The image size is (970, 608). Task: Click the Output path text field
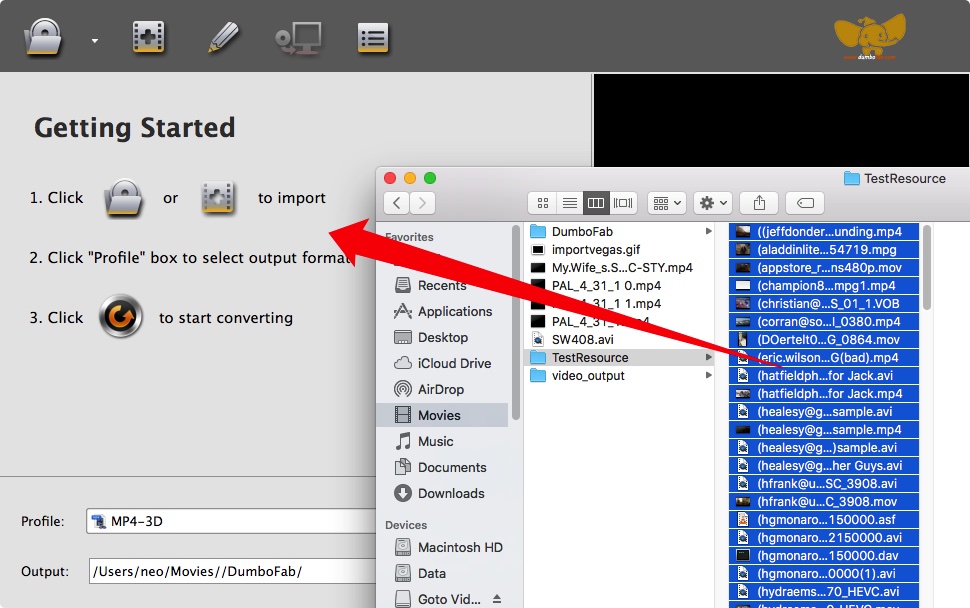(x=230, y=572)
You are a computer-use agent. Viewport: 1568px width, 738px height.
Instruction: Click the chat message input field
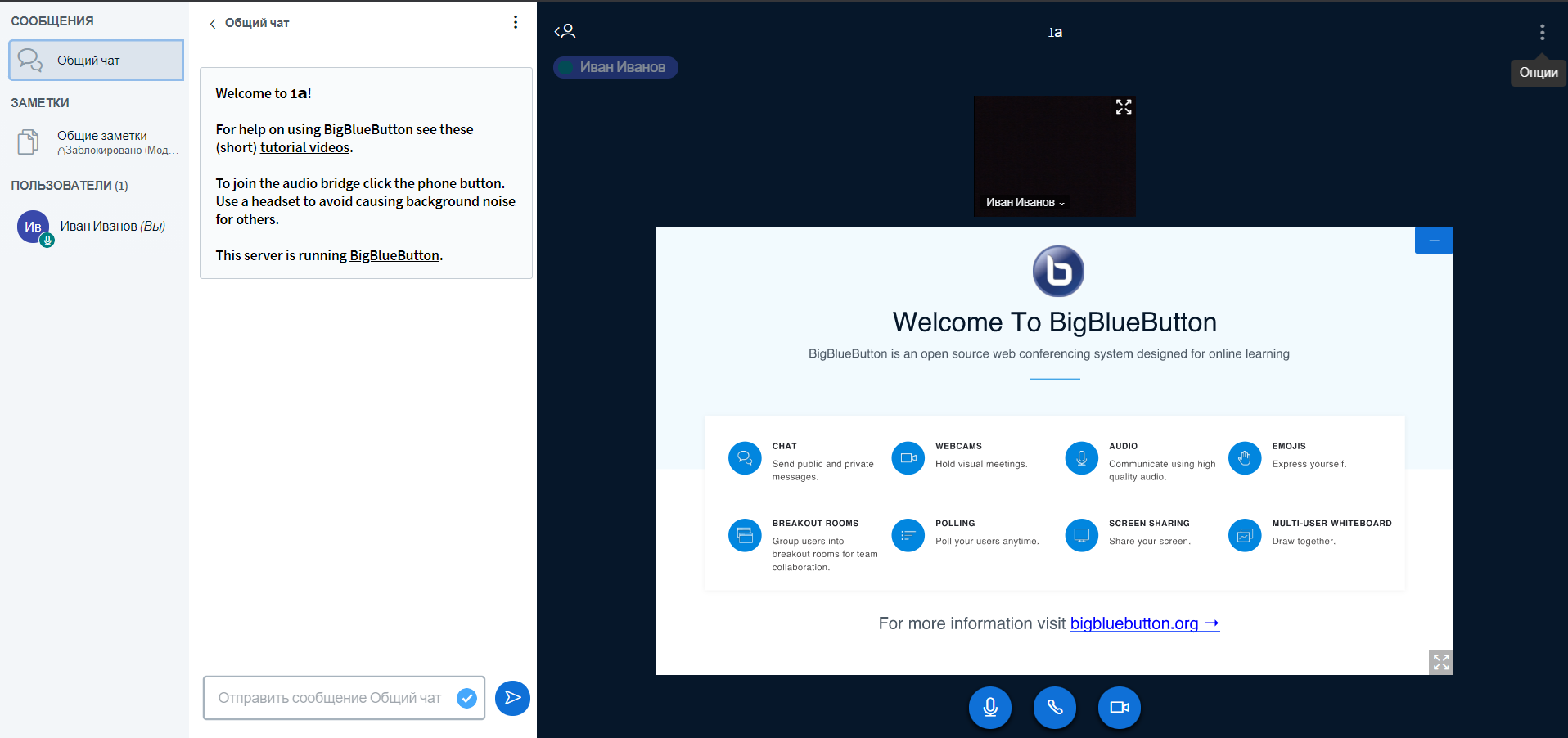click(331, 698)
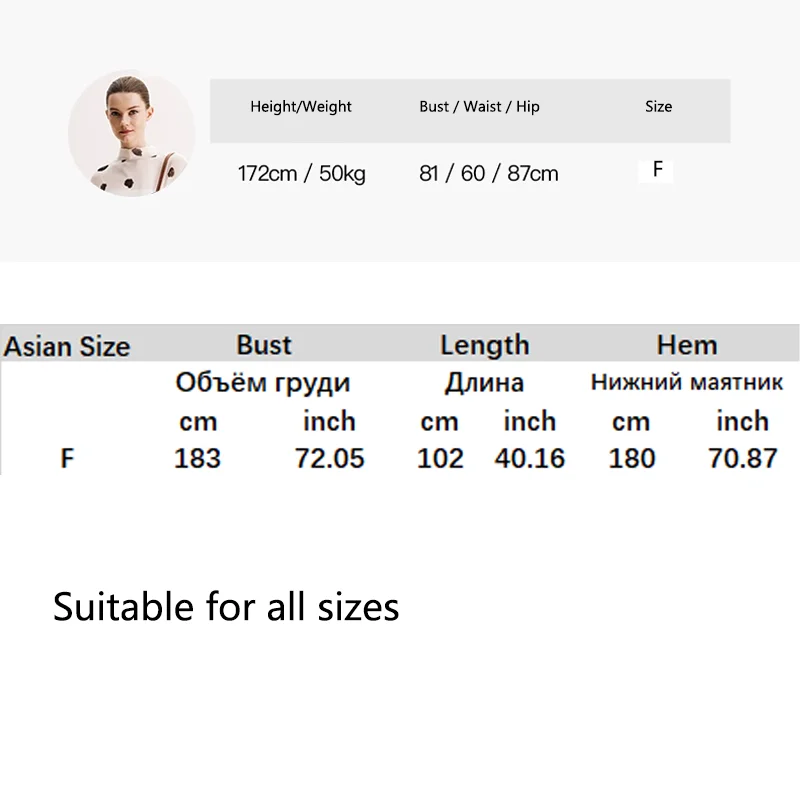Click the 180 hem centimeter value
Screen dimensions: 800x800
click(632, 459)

**DIRECTIONS FOR THIS TASK:** Make an exact copy of the lines from the one holding "You are a computer-use" through the end of the material, both ends included, and keep the pictures out of it.

**SOLUTION FOR THIS TASK:**
You are a computer-use agent. Viewport: 1568px width, 738px height.
Instruction: Click the chat message input field
click(331, 698)
Click the 180 hem centimeter value
Screen dimensions: 800x800
click(632, 459)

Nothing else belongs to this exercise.